Figure 3.

Evaluation of treatments by magnetic resonance imaging (MRI) (A–D), hematoxylin and eosin (HE) staining (E–H), and transmission electron microscopy (TEM) (I–L). Treated by sonodynamic therapy (SDT) (A, E, I), ultrasound (B, F, J), hematoporphyrin monomethyl ether (HMME) (C, G, K), and untreated control (D, H, L).

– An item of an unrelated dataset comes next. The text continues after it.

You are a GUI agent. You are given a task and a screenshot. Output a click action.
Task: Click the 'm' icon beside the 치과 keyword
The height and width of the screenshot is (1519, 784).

Notes: HE staining of the SDT-treated brain sections revealed that the area of irregular lamellar necrosis was clearly enlarged (E). In the center of the tumor necrosis, no cell structures were found [indicated by thick arrow]; instead, a large amount of debris and shrunken glioma cells were discovered at the boundary of necrosis and normal tumor tissue [indicated by thin arrow]. In the ultrasound-treated brain section (F) sporadic punctiform necrosis could still be observed in the transitional area between the necrosis and the normal tumor tissue, indicated by an arrow. HMME-treated (G) and untreated (H) glioma at 24 hours after treatment (×40). TEM images of glioma at 24 hours after treatment showing nuclear apoptosis (I) and necrosis (J), and treatment with ultrasound showing nuclear apoptosis (K) and necrosis (L) (×6,000).